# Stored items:
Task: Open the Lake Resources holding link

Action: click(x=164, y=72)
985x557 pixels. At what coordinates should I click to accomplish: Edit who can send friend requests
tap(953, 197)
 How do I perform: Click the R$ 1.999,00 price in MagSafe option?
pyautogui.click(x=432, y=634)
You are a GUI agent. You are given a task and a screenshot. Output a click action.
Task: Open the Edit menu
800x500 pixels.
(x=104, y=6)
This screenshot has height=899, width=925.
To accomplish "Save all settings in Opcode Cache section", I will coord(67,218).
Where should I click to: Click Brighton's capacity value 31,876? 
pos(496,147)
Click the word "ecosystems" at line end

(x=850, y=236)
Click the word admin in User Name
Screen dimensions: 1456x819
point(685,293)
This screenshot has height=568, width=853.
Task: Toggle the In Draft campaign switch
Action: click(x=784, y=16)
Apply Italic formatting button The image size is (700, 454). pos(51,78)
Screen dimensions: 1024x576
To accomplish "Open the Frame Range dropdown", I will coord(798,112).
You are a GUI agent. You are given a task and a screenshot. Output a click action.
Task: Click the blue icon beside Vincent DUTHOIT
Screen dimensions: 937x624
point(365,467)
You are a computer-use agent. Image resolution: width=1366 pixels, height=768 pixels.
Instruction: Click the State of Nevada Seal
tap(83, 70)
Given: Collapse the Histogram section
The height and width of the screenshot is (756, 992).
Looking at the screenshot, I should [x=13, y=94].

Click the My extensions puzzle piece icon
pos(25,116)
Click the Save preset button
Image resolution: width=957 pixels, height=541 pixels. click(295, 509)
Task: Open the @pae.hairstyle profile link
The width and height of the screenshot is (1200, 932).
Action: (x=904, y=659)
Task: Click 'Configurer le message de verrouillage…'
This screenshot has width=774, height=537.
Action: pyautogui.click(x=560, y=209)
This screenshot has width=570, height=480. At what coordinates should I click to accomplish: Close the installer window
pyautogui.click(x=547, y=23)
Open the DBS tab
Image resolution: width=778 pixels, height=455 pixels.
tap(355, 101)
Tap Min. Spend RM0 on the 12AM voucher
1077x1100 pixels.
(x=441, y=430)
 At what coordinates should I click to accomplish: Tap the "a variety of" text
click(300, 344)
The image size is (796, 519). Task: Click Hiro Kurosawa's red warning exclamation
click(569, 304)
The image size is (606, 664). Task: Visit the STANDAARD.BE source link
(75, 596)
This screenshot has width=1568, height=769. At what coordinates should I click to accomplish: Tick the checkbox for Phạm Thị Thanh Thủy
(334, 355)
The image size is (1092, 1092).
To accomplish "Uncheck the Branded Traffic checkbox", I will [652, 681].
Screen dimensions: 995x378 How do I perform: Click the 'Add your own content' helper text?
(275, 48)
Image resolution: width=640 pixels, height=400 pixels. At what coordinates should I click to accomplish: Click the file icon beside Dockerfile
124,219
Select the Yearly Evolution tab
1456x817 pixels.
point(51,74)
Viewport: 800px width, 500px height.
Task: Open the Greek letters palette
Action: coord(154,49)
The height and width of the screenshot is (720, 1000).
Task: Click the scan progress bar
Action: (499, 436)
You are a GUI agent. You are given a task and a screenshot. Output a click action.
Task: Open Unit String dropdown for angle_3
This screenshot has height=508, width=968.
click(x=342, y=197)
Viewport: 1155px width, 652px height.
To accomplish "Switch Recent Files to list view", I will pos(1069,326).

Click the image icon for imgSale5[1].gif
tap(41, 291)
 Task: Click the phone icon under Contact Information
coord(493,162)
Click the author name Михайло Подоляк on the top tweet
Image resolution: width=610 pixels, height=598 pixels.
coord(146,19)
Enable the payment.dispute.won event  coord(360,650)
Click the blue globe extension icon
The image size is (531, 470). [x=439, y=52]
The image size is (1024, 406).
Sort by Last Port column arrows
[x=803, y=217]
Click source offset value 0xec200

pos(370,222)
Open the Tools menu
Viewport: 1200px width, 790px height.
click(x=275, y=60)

# Exercise goal:
Nothing in the records may be left out; copy them all exactly.

# Solved exercise:
Task: Open the Lake Resources holding link

Action: click(x=164, y=72)
985x557 pixels. At what coordinates should I click to accomplish: Edit who can send friend requests
tap(953, 197)
 How do I perform: Click the R$ 1.999,00 price in MagSafe option?
pyautogui.click(x=432, y=634)
You are a GUI agent. You are given a task and a screenshot. Output a click action.
Task: Open the Edit menu
800x500 pixels.
(x=104, y=6)
This screenshot has height=899, width=925.
To accomplish "Save all settings in Opcode Cache section", I will coord(67,218).
Where should I click to: Click Brighton's capacity value 31,876? 
pos(496,147)
Click the word "ecosystems" at line end

(x=850, y=236)
Click the word admin in User Name
Screen dimensions: 1456x819
point(685,293)
This screenshot has height=568, width=853.
Task: Toggle the In Draft campaign switch
Action: click(x=784, y=16)
Apply Italic formatting button The image size is (700, 454). pos(51,78)
Screen dimensions: 1024x576
To accomplish "Open the Frame Range dropdown", I will coord(798,112).
You are a GUI agent. You are given a task and a screenshot. Output a click action.
Task: Click the blue icon beside Vincent DUTHOIT
Screen dimensions: 937x624
point(365,467)
You are a computer-use agent. Image resolution: width=1366 pixels, height=768 pixels.
Instruction: Click the State of Nevada Seal
tap(83, 70)
Given: Collapse the Histogram section
The height and width of the screenshot is (756, 992).
Looking at the screenshot, I should [x=13, y=94].

Click the My extensions puzzle piece icon
pos(25,116)
Click the Save preset button
Image resolution: width=957 pixels, height=541 pixels. click(295, 509)
Task: Open the @pae.hairstyle profile link
The width and height of the screenshot is (1200, 932).
Action: (x=904, y=659)
Task: Click 'Configurer le message de verrouillage…'
This screenshot has width=774, height=537.
Action: pyautogui.click(x=560, y=209)
This screenshot has width=570, height=480. At what coordinates should I click to accomplish: Close the installer window
pyautogui.click(x=547, y=23)
Open the DBS tab
Image resolution: width=778 pixels, height=455 pixels.
tap(355, 101)
Tap Min. Spend RM0 on the 12AM voucher
1077x1100 pixels.
(x=441, y=430)
 At what coordinates should I click to accomplish: Tap the "a variety of" text
click(300, 344)
The image size is (796, 519). Task: Click Hiro Kurosawa's red warning exclamation
click(569, 304)
The image size is (606, 664). Task: Visit the STANDAARD.BE source link
(75, 596)
This screenshot has width=1568, height=769. At what coordinates should I click to accomplish: Tick the checkbox for Phạm Thị Thanh Thủy
(334, 355)
The image size is (1092, 1092).
To accomplish "Uncheck the Branded Traffic checkbox", I will [652, 681].
Screen dimensions: 995x378 How do I perform: Click the 'Add your own content' helper text?
(275, 48)
Image resolution: width=640 pixels, height=400 pixels. At what coordinates should I click to accomplish: Click the file icon beside Dockerfile
124,219
Select the Yearly Evolution tab
1456x817 pixels.
point(51,74)
Viewport: 800px width, 500px height.
Task: Open the Greek letters palette
Action: coord(154,49)
The height and width of the screenshot is (720, 1000).
Task: Click the scan progress bar
Action: (499, 436)
You are a GUI agent. You are given a task and a screenshot. Output a click action.
Task: Open Unit String dropdown for angle_3
This screenshot has height=508, width=968.
click(x=342, y=197)
Viewport: 1155px width, 652px height.
To accomplish "Switch Recent Files to list view", I will pos(1069,326).

Click the image icon for imgSale5[1].gif
tap(41, 291)
 Task: Click the phone icon under Contact Information
coord(493,162)
Click the author name Михайло Подоляк on the top tweet
Image resolution: width=610 pixels, height=598 pixels.
coord(146,19)
Enable the payment.dispute.won event  coord(360,650)
Click the blue globe extension icon
The image size is (531, 470). [x=439, y=52]
The image size is (1024, 406).
Sort by Last Port column arrows
[x=803, y=217]
Click source offset value 0xec200

pos(370,222)
Open the Tools menu
Viewport: 1200px width, 790px height.
click(x=275, y=60)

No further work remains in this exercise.